The city of Minneapolis said Tuesday that it has reached a tentative agreement with Surdyk’s in a dispute that started when owner Jim Surdyk opened for business on March 12 — a Sunday. Although lawmakers this year repealed the state’s decades-old ban on Sunday liquor sales, that repeal doesn’t go into effect until Sunday, July 2.
City officials weren’t happy with Surdyk’s approach. Grant Wilson, Minneapolis’ manager of licensing and consumer services, twice asked Surdyk to lock up the store that day. The next day, the city announced that it would suspend the store’s liquor license for 30 days in July and levy a fine of $2,000.
The settlement, though, would impose a 10-day suspension to take place on the first nine Sundays starting July 2, plus a one-day suspension on a Saturday of the store’s choosing. It would impose a $6,000 fine.
“These changes were made following discussions in which Jim Surdyk expressed contrition and took full responsibility for the violations,” city spokesman Casper Hill said in an e-mail. “They were also made based on a desire to minimize the potential impact on store employees.”
The proposed settlement is tentatively scheduled to be considered by the Community Development and Regulatory Services committee on April 18. Any settlement must be approved by the City Council, Hill said.
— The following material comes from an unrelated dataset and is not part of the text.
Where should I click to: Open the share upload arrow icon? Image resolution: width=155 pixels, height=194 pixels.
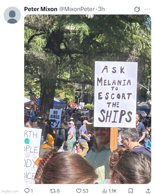(x=148, y=191)
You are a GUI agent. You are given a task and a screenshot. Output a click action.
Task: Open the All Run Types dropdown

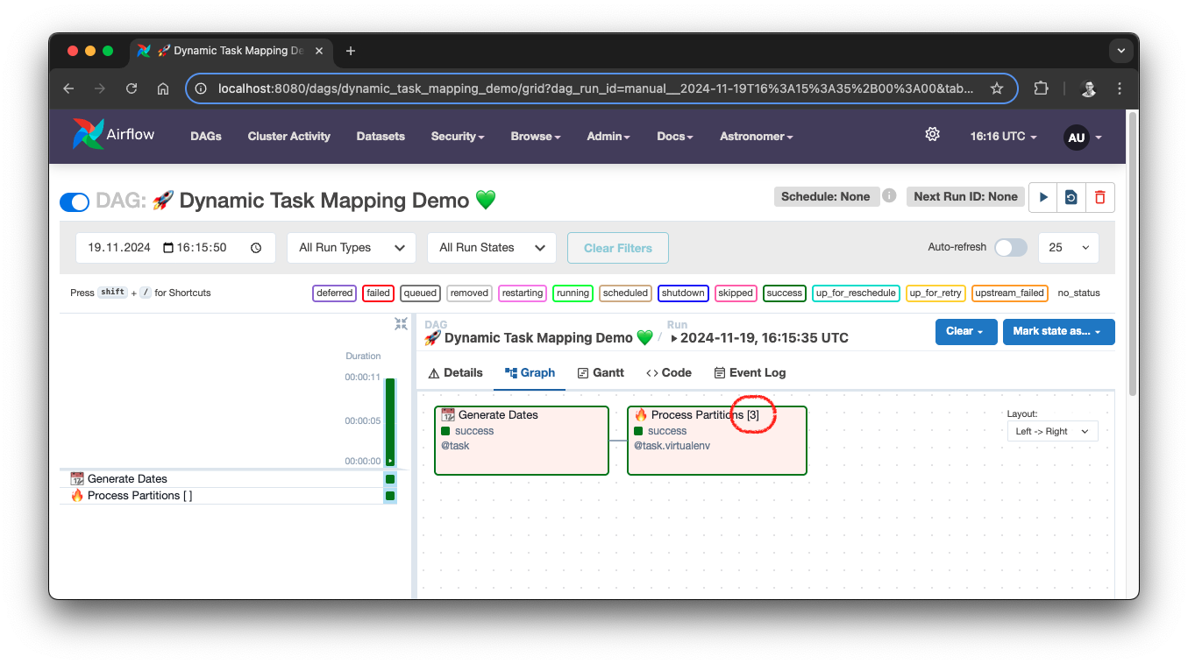pos(351,247)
Jim Surdyk did not immediately return phone messages left for him at the store.
He was in high spirits on March 12 when he decided to open the store’s doors from 11 a.m. to 6 p.m.
“We just decided to open up,” he said then. “We’re here, we’re busy, it’s great. People are happy to be here.
“The governor signed the bill, everyone wants the bill, they voted for it, why not be in business?”
Surdyk’s on East Hennepin Avenue has been a family-run institution in northeast Minneapolis for 83 years. It was founded in 1934 by Jim Surdyk’s grandfather, Polish immigrant Joseph Surdyk. The business has evolved from a discount liquor store in the 1970s to a gourmet shop with fine wine and cheese.